Die Sozialpädagogin ist seit vier Jahren die Leiterin des ASZ, sie kennt die Schicksale von einsamen älteren Menschen in Schwabing. „Es gibt viele, die in ein Loch fallen, die gar nicht wissen, dass sie in eine Depression schlittern.“ 15 ihrer Ehrenamtlichen besuchen ältere Menschen in Schwabing. „Manche stehen nicht mehr auf, manche vernachlässigen sich, manche haben finanzielle Sorgen“, sagt Sophie Eder, und: „Es sind mehr geworden.“

Die Frauen wissen, wovon Sophie Eder spricht: „Kennen Sie des ned“, sagt Emma Hackl zur Frau Kopp: „Da sitzt ma abends daheim und könnt nur heulen.“ Frau Kopp nickt. „Ich sag mir dann immer: Du bläde Henna, stell di ned so an“, sagt Frau Hackl. Und Frau Kopp sagt: „Die Narbe bleibt.“

Sie wollen nicht jammern, und sie wollen nicht stehen bleiben. „Wir machen Ausflüge, gehen ins Kino mit unseren Senioren.“ Beim Elan der Damen kommt einem unwillkürlich ein Fahrrad in den Sinn: Ist die Bewegung weg, dann fällt es um. „Schon,“ sagt Frau Kopp, es gibt aber auch noch die Familie: der Enkel Andreas, der telefoniert mindestens einmal die Woche mit ihr: „Und der hat neulich gesagt: ,Wenn du mal nicht mehr bist, was soll ich dann machen?“ Das Gefühl, gebraucht zu werden, „die Wertschätzung“ hält sie jung, die Damen im ASZ, die sich aus dem Loch herausgekämpft haben.

Neue Ziele suchen - das sagt der Psychologe

 

AZ: Herr Lewitan, es erwischt die meisten. Man war wichtig im Berufsleben. Plötzlich ist man im Ruhestand.
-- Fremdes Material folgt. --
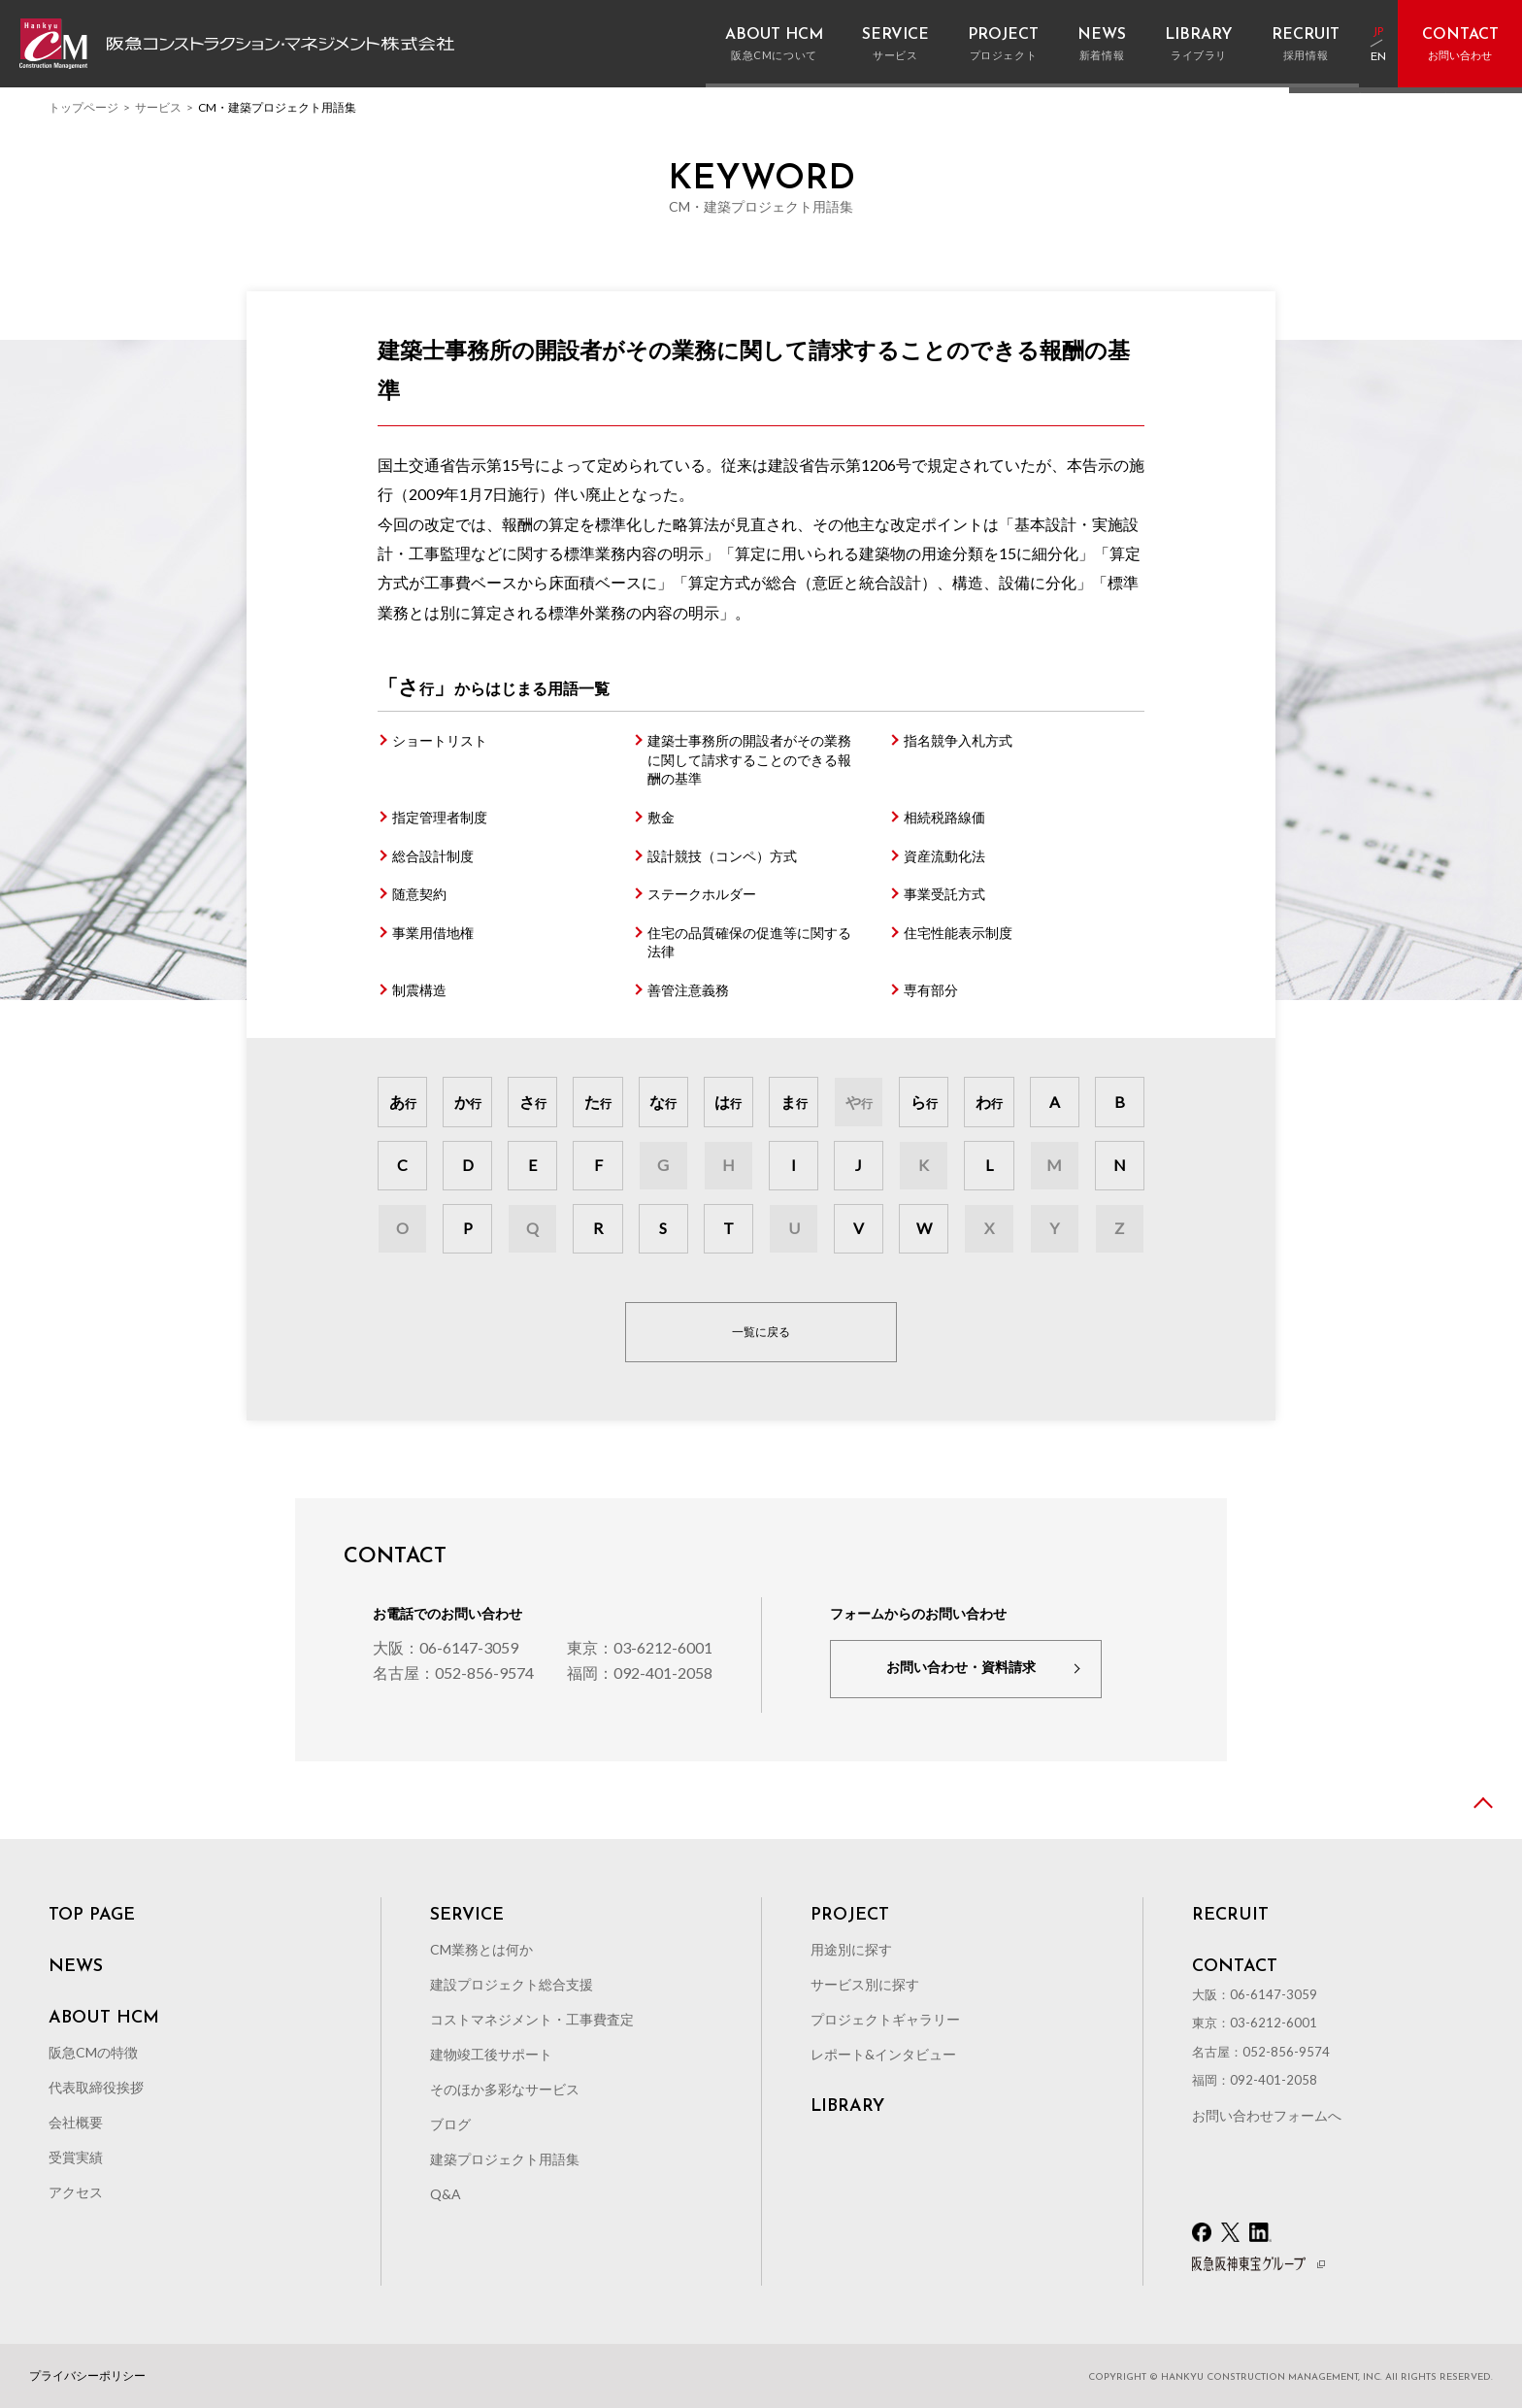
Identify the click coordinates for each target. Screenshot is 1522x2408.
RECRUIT (1230, 1915)
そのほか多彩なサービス (504, 2089)
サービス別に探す (865, 1984)
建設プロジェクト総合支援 (511, 1984)
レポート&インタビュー (883, 2054)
Eine große Klippe?

LOUIS LEWITAN: Das ist eine große Klippe, die viele unterschätzen. Keine Regelmäßigkeit mehr, keine Projekte mehr, keine vertrauten Kollegen. Auch der finanzielle Aspekt hat eine psychologische Seite. Jede Diskussion über unsichere Renten erhöht die Existenzangst. Man muss plötzlich seinen Alltag neu organisieren, man muss mehr Eigenverantwortung entwickeln - wenn man Angestellter war. Da haben die Selbstständigen es etwas leichter. Sie sind es gewohnt, sich Ziele zu setzen und eigenverantwortlich den Tagesablauf zu strukturieren. Aber auch Selbstständige müssen sich neue Ziele suchen, die nichts mit Leistung, Geld und Einfluss zu tun haben.
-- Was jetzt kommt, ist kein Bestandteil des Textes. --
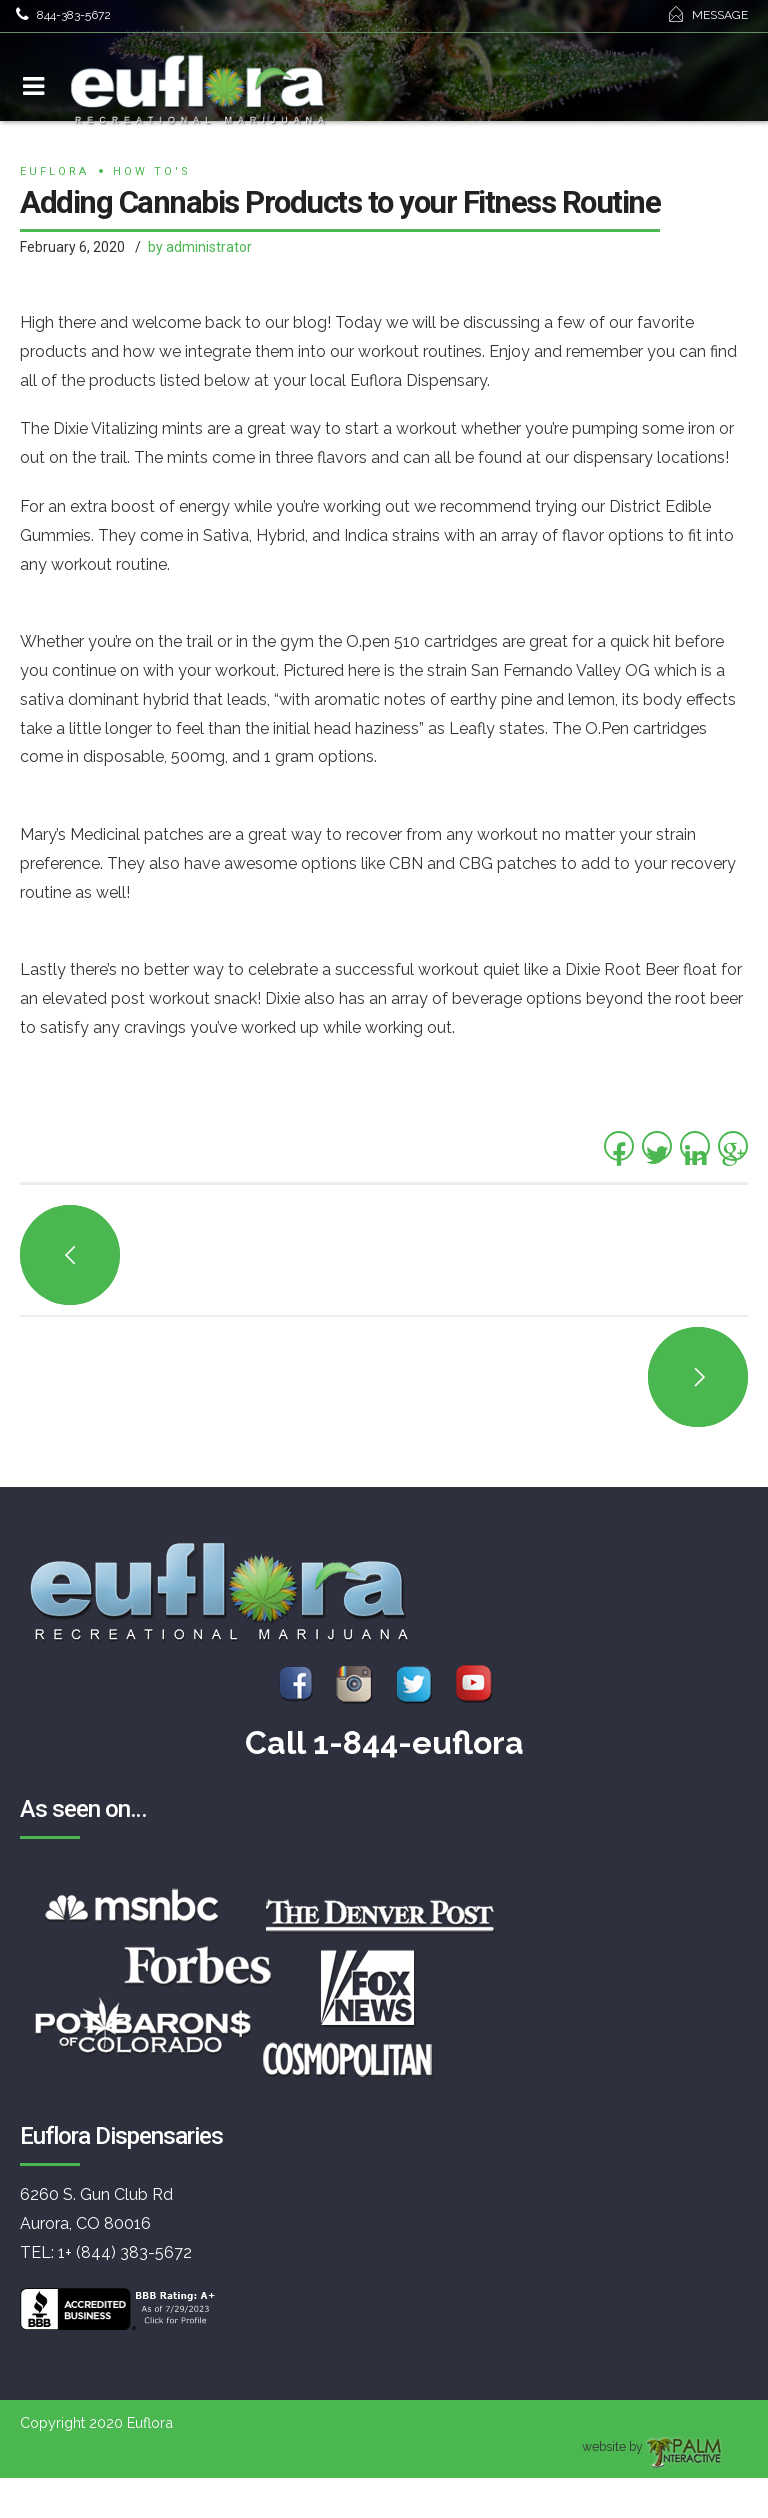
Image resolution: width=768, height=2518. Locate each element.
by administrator (200, 247)
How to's (152, 171)
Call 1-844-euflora (384, 1742)
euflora (54, 171)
Trifft das auf Männer wie Frauen gleichermaßen zu?

Daseinsberechtigung und Genugtuung aus Arbeit – das ist ein einseitiges Denken und beruht auf der klassischen Rollenverteilung. Dieses Denken ist noch eine männliche Domäne. Frauen haben eher besser gelernt, dass es mehr im Leben gibt als Arbeit: Haushalt, Kinder groß ziehen. Sie sind die besseren Multi-Tasker. Es fällt ihnen tendenziell leichter, ihrem Leben einen neuen Sinn zu geben, die Balance zu halten.

Wie begegnet man der Gefahr, mit dem Ruhestand in ein Loch zu fallen?
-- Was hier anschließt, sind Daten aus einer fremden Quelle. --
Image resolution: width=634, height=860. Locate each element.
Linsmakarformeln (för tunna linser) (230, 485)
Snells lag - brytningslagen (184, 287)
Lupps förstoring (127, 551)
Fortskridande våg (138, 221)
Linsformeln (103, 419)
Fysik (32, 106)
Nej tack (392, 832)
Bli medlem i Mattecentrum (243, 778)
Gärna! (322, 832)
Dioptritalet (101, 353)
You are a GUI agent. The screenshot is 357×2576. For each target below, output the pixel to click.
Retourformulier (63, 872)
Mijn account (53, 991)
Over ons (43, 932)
Indem man sich frühzeitig klar macht, dass man nicht nur zum Arbeiten auf Erden ist. Damit sollte man schon mit 50 Plus anfangen und sich Fragen stellen. Was ist der Sinn meines Lebens? Wie werde ich meine Partnerschaft neu definieren? Was ist mein Lebensmodell? Das ist anstrengend, aber auch lohnend. Viele gehen sich stattdessen selbst aus dem Weg.

Was heißt das?

Sie stellen fest, dass hinter dem vielmals ersehnten Ruhestand Ernüchterung wartet und daraus Niedergeschlagenheit und Depression folgen können. Man sollte sich selbst neu entdecken. Lebenslanges Lernen wird immer wichtiger. Geistiges Wachstum ist ein lebenslanger Prozess, der hört keinesfalls mit 50 Plus auf.

Sie verlangen viel. Lernen die Älteren nicht schwerer als die Jungen?

Sie lernen vielleicht nicht so schnell, aber mit viel Engagement und hoher Motivation. Vor allem, wenn sie ernsthaft Interesse an dem Erlernten haben und wenn sie sich aussuchen können, was sie lernen wollen.

Wie kann man sein Selbstwertgefühl steigern?

Konzentrieren Sie sich auf Ihre Stärken. Heben Sie das Positive am neuen Lebensabschnitt hervor. Akzeptieren Sie sich in Ihrer Unvollkommenheit. Nur wer sich selbst wertschätzt, kann auch andere wertschätzen. Pflegen Sie soziale Kontakte. Eigenbrötelei ist der größte Fehler.

Der Münchner Diplom-Psychologe Louis Lewitan ist Co-Autor von „Das war meine Rettung", Edel-Verlag.